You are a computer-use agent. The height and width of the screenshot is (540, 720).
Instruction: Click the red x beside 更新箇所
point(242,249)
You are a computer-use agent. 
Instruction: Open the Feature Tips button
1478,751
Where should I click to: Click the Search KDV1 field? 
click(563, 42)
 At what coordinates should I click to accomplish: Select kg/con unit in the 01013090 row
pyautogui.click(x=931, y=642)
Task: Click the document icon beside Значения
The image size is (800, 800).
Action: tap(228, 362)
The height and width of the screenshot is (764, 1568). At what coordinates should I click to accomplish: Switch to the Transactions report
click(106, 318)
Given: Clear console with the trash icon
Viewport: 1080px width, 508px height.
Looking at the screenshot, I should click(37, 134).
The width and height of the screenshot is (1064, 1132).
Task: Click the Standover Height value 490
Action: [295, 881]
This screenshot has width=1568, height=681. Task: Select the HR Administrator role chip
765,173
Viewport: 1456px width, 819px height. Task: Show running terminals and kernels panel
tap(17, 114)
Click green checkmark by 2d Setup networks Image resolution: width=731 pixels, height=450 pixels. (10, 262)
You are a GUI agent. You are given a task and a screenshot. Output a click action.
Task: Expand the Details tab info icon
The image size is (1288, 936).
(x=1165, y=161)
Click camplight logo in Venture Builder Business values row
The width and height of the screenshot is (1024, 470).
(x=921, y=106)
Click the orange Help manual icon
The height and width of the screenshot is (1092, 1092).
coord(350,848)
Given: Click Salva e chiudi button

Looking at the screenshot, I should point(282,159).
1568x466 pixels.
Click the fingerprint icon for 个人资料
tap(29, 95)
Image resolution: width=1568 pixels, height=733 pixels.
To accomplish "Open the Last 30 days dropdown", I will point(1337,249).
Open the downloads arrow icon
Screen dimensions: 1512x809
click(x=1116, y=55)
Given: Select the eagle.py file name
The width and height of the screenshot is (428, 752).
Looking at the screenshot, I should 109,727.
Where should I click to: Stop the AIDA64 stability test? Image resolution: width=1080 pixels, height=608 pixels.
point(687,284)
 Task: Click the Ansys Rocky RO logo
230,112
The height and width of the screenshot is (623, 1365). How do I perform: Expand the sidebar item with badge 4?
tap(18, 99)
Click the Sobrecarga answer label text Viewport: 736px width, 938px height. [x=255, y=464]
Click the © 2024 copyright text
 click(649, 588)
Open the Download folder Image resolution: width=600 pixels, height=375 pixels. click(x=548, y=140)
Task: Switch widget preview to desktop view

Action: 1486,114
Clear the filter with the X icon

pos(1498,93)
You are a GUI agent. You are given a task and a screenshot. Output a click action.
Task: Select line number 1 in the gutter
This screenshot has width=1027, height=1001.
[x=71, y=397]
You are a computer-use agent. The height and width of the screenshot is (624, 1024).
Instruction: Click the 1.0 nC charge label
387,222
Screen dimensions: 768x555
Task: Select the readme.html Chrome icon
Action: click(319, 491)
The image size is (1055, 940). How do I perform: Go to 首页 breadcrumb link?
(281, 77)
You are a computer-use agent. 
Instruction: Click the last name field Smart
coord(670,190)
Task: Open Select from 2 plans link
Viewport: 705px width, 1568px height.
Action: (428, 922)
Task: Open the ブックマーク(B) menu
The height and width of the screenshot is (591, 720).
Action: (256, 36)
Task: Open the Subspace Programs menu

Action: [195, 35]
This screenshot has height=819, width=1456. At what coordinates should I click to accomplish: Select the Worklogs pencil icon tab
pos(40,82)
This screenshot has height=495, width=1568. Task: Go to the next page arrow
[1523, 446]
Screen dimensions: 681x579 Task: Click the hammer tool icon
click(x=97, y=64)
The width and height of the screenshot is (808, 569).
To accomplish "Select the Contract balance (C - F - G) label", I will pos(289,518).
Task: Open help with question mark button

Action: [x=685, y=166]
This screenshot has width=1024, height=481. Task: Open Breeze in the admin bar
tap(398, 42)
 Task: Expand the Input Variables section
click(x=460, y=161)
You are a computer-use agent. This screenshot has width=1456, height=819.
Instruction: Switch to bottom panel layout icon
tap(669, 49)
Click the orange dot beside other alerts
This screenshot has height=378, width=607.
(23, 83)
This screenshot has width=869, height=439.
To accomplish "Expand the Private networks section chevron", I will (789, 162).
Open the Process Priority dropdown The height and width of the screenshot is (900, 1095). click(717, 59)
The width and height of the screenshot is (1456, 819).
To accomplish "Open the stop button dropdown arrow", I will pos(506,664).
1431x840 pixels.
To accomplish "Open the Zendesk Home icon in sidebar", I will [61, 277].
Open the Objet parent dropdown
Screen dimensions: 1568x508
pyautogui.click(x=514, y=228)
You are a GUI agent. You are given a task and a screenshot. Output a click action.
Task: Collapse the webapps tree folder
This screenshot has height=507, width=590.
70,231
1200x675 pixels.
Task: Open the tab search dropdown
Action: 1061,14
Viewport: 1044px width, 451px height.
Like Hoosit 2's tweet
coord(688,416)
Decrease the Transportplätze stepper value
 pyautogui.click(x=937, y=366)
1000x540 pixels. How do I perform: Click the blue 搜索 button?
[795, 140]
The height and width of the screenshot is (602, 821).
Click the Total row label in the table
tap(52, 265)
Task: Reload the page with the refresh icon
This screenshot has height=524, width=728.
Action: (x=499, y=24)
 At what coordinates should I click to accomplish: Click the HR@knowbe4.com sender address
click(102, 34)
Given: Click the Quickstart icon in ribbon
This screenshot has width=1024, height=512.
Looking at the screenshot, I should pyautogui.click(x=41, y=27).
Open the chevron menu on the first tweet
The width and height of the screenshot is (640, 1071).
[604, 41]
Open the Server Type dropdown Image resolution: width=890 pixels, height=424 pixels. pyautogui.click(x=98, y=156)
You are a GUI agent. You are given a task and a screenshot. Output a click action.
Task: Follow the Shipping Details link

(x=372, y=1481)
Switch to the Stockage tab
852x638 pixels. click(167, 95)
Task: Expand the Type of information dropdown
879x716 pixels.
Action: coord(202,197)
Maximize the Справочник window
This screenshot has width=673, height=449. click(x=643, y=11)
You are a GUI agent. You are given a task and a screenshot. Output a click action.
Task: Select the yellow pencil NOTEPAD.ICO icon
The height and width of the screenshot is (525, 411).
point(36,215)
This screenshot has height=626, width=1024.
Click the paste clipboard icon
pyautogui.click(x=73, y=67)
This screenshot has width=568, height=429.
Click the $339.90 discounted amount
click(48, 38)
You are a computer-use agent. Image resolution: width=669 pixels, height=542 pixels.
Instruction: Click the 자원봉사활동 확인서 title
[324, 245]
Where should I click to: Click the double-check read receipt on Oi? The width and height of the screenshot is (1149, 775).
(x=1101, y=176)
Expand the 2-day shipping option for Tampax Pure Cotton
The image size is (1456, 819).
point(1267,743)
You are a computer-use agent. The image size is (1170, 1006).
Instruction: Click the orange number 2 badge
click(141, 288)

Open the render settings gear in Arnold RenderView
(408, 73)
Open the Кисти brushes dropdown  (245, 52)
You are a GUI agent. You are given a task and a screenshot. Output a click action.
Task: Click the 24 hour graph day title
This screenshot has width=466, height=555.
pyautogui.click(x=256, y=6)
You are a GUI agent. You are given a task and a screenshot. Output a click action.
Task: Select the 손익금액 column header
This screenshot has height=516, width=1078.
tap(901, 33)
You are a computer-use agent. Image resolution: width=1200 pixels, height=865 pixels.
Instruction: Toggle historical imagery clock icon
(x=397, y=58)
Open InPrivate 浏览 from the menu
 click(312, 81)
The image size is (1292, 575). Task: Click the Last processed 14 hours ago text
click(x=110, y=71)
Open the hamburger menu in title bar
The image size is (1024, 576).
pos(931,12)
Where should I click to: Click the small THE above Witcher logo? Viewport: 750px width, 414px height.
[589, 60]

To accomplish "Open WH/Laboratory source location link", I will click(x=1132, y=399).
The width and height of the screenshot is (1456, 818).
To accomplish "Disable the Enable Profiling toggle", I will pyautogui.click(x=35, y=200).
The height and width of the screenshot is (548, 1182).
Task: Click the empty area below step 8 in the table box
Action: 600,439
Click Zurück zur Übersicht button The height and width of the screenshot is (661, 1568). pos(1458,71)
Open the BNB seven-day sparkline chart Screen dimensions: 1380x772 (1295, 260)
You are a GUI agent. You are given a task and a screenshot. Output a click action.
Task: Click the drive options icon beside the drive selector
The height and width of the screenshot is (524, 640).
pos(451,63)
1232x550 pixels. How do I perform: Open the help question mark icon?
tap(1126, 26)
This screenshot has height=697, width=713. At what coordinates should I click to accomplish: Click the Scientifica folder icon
┄┄┄┄┄┄
* **EXERCISE INSTRUCTIONS**: Rewrite the lines from the one containing "This screenshot has height=626, width=1024." down through the one containing "pyautogui.click(x=256, y=6)", changing "screenshot" to "capture" and leaving everything else as it is.

* **THE RESPONSE**:
This capture has height=626, width=1024.
Click the paste clipboard icon
pyautogui.click(x=73, y=67)
This capture has width=568, height=429.
Click the $339.90 discounted amount
click(48, 38)
You are a computer-use agent. Image resolution: width=669 pixels, height=542 pixels.
Instruction: Click the 자원봉사활동 확인서 title
[324, 245]
Where should I click to: Click the double-check read receipt on Oi? The width and height of the capture is (1149, 775).
(x=1101, y=176)
Expand the 2-day shipping option for Tampax Pure Cotton
The image size is (1456, 819).
point(1267,743)
You are a computer-use agent. The image size is (1170, 1006).
Instruction: Click the orange number 2 badge
click(141, 288)

Open the render settings gear in Arnold RenderView
(408, 73)
Open the Кисти brushes dropdown  (245, 52)
You are a GUI agent. You are given a task and a capture. Output a click action.
Task: Click the 24 hour graph day title
This capture has width=466, height=555.
pyautogui.click(x=256, y=6)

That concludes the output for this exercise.